EXERCISE TASKS ▸
• 1. From the article on UN climate diplomacy, reproduce the passage starting at "The UN badly" and ending at "expires in 2012.".
• 2. Using the article on UN climate diplomacy, state whether each of the following statements agrees with it, answering yes or no and quoting the decisive words of the article: (a) The Kyoto Protocol expires in 2012. (b) The leaders meeting on Tuesday will have three days to debate the issue. (c) The December summit is to be held in Copenhagen.

===== TEXT

UN climate diplomacy bogged down in slow negotiations

UN climate diplomacy bogged down in slow negotiationsNew York  - Imagine the presidents of the United States and China talking about the weather instead of trading blows over tyre- import tariffs and the global economic crisis.

Barack Obama and Hu Jintao, leaders of the world's two largest emitters of greenhouse gases, will be closely watched as they offer their thoughts on climate change Tuesday. They will be part of a summit of world leaders on the topic at United Nations headquarters in New York.

The UN badly needs their unstinting support or its "Seal-the-Deal" campaign, aimed at getting a global climate treaty agreed to by a December summit in Copenhagen, will falter. Governments have already spent months in painstaking negotiations towards a new treaty that could replace the Kyoto Protocol, which expires in 2012.

The 86 presidents and 36 prime ministers scheduled to meet Tuesday will have one day to debate the issue during four roundtable sessions.

==========
===== DATASET SECTION

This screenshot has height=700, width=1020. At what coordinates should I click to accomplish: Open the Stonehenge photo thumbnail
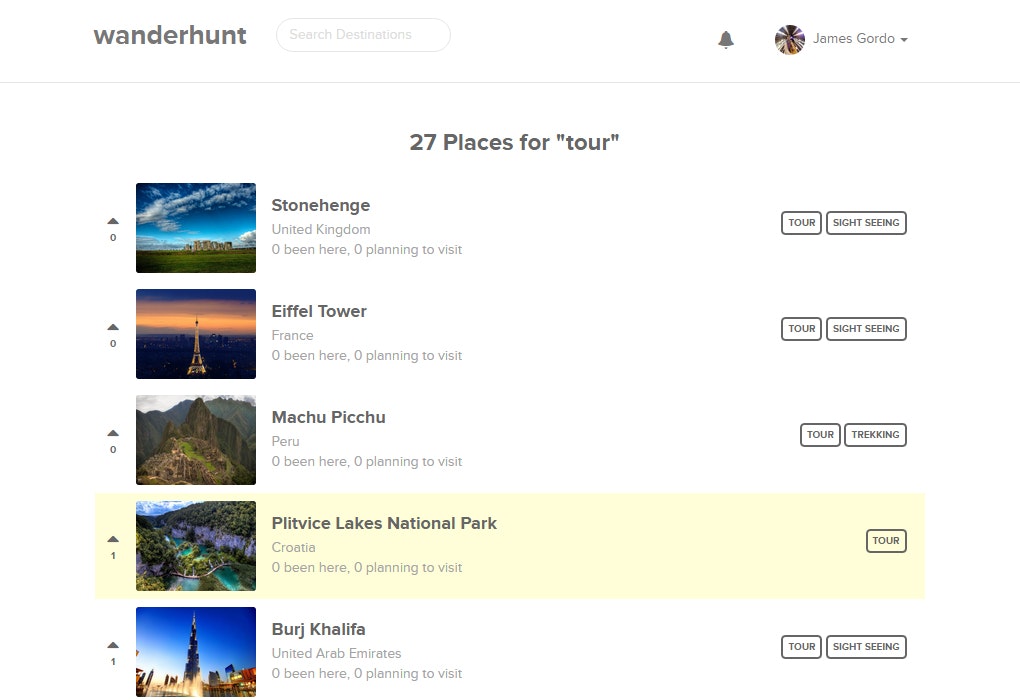196,228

==========

ANSWERS FOR THIS EXERCISE ▸
• 1.
The UN badly needs their unstinting support or its "Seal-the-Deal" campaign, aimed at getting a global climate treaty agreed to by a December summit in Copenhagen, will falter. Governments have already spent months in painstaking negotiations towards a new treaty that could replace the Kyoto Protocol, which expires in 2012.

• 2.
(a) Yes: "which expires in 2012."
(b) No: "will have one day to debate the issue during four roundtable sessions."
(c) Yes: "by a December summit in Copenhagen."